- [List of tasks]:
A. Reproduce the stretch of the nanotechnology passage below from "Toward that end, Hamers" through "one by one.".
B. Answer these questions using the nanotechnology passage below.
(i) Which university are the scientists from?
(ii) What position does Robert Hamers hold?
(iii) How far apart are the two electrodes that the microbes are guided toward?

START Text section

The discovery could not only transform food safety, but also make the building of atomic-scale machines far easier. They suggest that microbes could serve as forms for complicated nanoscale structures, perhaps removing, in part, the need for the tedious and time-consuming construction of devices at the smallest scale.
The scientists from the University of Wisconsin-Madison hope that the project could form the basis for a new class of biological sensors capable of near-instantaneous detection of dangerous biological agents.
Nanotechnology involves the study and use of materials at an extremely small scale - at sizes of millionths of a millimetre - and exploit the fact that some materials have different properties at this ultra small scale from those at a larger scale. One nanometer is the same as one millionth of a millimetre.
"One of the great challenges of nanotechnology remains the assembly of nanoscale objects into more complex systems," said Robert Hamers, a UW-Madison professor of chemistry and the senior author of the new reports. "We think that bacteria and other small biological systems can be used as templates for fabricating even more complex systems."
Toward that end, Hamers and his UW-Madison colleagues Joseph Beck, Lu Shang and Matthew Marcus, have developed a system in which living microbes, notably bacteria, are guided, one at a time, down a channel to a pair of electrodes barely a germ's length apart. Slipping between the electrodes, the microbes, in effect, become electrical "junctions," giving researchers the ability to capture, interrogate and release bacterial cells one by one.
Built into a sensor, such a capability would enable real-time detection of dangerous biological agents and microbial pathogens.

END Text section
START Information supplied

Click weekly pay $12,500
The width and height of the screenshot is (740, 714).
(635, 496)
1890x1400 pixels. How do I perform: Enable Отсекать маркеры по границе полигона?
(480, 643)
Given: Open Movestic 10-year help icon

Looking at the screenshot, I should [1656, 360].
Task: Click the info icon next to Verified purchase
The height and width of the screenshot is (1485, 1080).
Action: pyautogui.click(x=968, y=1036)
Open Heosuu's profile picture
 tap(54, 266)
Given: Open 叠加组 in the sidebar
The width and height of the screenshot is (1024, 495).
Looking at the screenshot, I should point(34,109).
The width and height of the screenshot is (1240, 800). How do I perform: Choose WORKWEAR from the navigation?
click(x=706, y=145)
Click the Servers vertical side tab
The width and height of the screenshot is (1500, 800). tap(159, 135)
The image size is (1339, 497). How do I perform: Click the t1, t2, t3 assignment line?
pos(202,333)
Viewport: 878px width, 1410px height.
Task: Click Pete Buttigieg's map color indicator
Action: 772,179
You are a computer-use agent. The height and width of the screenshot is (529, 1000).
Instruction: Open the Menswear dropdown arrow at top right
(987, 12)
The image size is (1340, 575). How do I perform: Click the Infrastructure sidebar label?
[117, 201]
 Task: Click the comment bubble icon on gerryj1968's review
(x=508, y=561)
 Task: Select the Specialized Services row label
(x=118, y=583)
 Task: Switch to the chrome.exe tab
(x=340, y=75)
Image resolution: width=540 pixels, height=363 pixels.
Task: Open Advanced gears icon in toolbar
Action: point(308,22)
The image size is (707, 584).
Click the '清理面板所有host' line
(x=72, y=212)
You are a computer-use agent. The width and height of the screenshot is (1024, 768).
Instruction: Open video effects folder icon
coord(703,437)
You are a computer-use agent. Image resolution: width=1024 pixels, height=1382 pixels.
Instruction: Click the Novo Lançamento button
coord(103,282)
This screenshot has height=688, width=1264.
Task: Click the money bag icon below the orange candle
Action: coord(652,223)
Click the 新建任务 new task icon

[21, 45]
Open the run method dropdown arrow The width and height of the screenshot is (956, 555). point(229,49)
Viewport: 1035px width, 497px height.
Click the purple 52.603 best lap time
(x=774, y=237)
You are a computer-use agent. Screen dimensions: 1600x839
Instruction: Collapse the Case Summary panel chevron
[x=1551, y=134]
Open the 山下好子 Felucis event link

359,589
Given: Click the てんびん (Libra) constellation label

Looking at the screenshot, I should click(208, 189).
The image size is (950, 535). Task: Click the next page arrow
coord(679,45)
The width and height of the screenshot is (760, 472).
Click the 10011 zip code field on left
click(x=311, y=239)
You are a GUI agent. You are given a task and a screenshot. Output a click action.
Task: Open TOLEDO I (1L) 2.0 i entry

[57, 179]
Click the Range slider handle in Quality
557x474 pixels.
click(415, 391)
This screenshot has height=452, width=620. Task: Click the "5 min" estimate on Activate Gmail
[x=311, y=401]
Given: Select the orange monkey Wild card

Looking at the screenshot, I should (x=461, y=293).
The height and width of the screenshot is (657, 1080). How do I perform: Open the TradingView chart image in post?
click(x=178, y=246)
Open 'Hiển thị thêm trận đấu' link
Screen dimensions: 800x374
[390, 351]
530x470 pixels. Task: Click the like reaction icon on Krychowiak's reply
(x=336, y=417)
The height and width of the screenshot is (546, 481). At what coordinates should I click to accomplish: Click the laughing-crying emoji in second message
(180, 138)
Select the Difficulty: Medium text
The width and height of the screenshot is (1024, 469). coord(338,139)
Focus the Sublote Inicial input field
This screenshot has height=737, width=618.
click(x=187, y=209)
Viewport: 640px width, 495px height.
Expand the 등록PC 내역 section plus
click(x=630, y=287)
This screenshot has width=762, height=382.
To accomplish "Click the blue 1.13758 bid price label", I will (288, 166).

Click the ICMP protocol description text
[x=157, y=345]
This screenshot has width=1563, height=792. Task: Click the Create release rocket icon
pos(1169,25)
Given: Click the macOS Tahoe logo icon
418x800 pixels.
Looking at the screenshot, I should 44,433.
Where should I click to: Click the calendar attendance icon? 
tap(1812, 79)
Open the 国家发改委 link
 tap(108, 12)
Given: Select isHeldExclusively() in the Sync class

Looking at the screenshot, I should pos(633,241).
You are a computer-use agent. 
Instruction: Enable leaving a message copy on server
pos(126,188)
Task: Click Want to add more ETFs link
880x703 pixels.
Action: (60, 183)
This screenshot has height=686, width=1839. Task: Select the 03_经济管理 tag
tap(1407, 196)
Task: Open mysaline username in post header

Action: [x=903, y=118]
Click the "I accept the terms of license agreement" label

END Information supplied

- [Problem solutions]:
A.
Toward that end, Hamers and his UW-Madison colleagues Joseph Beck, Lu Shang and Matthew Marcus, have developed a system in which living microbes, notably bacteria, are guided, one at a time, down a channel to a pair of electrodes barely a germ's length apart. Slipping between the electrodes, the microbes, in effect, become electrical "junctions," giving researchers the ability to capture, interrogate and release bacterial cells one by one.

B.
(i) The University of Wisconsin-Madison.
(ii) He is a UW-Madison professor of chemistry and the senior author of the new reports.
(iii) They are barely a germ's length apart.